It seems unlikely that all combinations of frequency, tidal volume, and pressure (flow resistive pressure, driving pressure, and PEEP) that sum to the same power value are equally dangerous to a given lung. Hypothetically and experimentally, a tidal strain threshold for damage initiation, however indistinct, must first be crossed [10]. That threshold level—parenchymal susceptibility to VILI—is high for intact healthy lungs and relates inversely to severity of lung disease [10]. Of the three tidal pressure constituents, the driving pressure components of energy and power relate most directly to VILI [5, 11]. Rising PEEP, though not contributing to VILI in direct proportion to its major contribution suggested by the power equation, elevates the strains associated with driving and plateau pressures closer to that injury threshold, which is lower for some lung regions than for others and decreases as VILI progresses in a positive feedback cycle. Independently of whether mode is flow or pressure regulated, both the breathing frequency and the duration of repeated exposures contribute to VILI, provided that the injuring strain threshold has been exceeded.

Priorities in controlling damaging power

The strategy adopted during the earliest phase of support is crucial to curtailing cumulative exposure to high-stress cycles and improving eventual outcome. My first priority is to reduce vulnerability to VILI and the body’s needs for ventilation, oxygenation, and blood flow. For example, when spontaneous breathing is vigorous, deep sedation and/or paralytics minimize transpulmonary pressures, ventilatory demand, and the work of breathing. Estimating lung capacity serves to assess both disease severity and heterogeneity. Severely affected patients, judged either by criteria of refractory or worsening hypoxemia, or very low compliance, are proned [12]. Prone positioning usually recruits airspaces and helps even the distributions of transpulmonary pressures and tissue stresses [13]. Simultaneously, improved O2 exchanging efficiency typically allows reduction of FIO2. Fever and agitation are also suppressed to lessen ventilation demand. Successfully addressing the underlying cause of respiratory distress shortens the duration of ventilator support.
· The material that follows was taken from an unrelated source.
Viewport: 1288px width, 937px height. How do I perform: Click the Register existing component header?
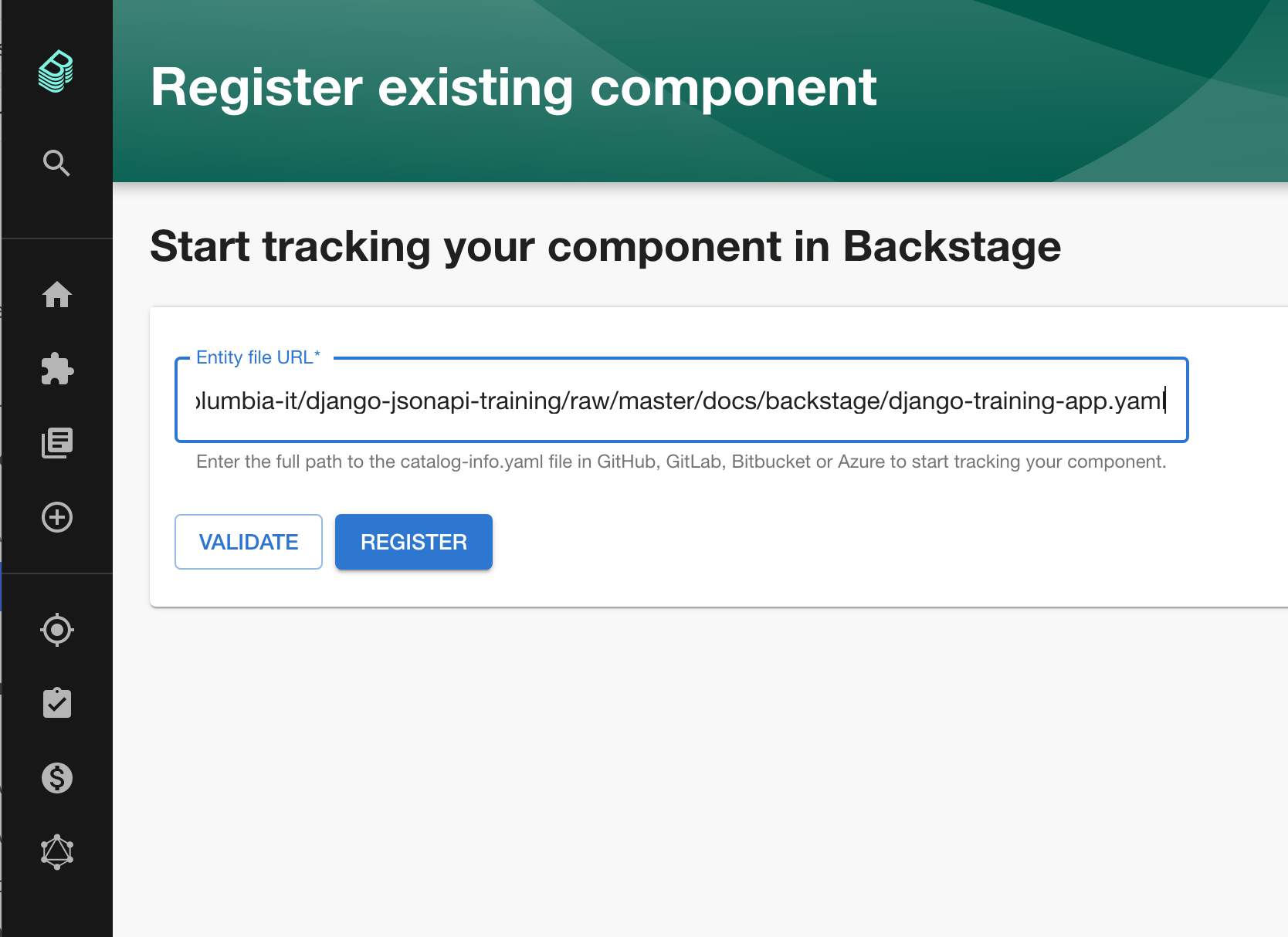514,87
Once demands and co-contributors to vulnerability are minimized, ventilator settings assume top priority. In descending order of importance, those settings are as follows: (1) DP and PEEP, (2) VE, and (3) inspiration to expiration (I:E) ratio and flow profile. Whether during noninvasive or invasive ventilation, I attend first to both transpulmonary plateau pressure and transpulmonary driving pressure, and then to ventilating frequency and VE. I monitor the latter as a key component of power and helpful indicator of ventilating efficiency. Allowing hypercapnea (to PaCO2 ≤ ≈60 mmHg) promotes reductions of the frequency, VE, and ventilating power. I do not target a “fully open lung” but use stepwise recruiting maneuvers and “decremental” approach to find the least PEEP that achieves an effective balance between recruitment and overdistention. Assuming passive inflation and a normal chest wall, I regulate tidal volume so as to keep DP ≤ 15 cmH2O and plateau pressure ≤ 27 cmH2O. With tidal pressures and frequency set, I next modulate inspiratory flow, keeping the I:E ratio adjusted between 1:1.5 and 1:1. When the patient is passive, a controlled constant flow profile is preferred to the decelerating flow profile of pressure control [11, 14]. Because excessive power may be central to VILI risk, I assess and try to downregulate each of power’s determinants, as indicated. I do not set a specific upper limit for ventilating power itself, however, nor feel confident about using power criteria alone for initiating extracorporeal CO2 removal, as injury thresholds vary and numerical guidance from high-quality clinical studies is not currently available. (A deteriorating clinical trajectory is my primary criterion.) Finally, to minimize cumulative power exposure and VILI risk, I frequently re-evaluate my assumptions regarding needs and levels of ongoing respiratory supports.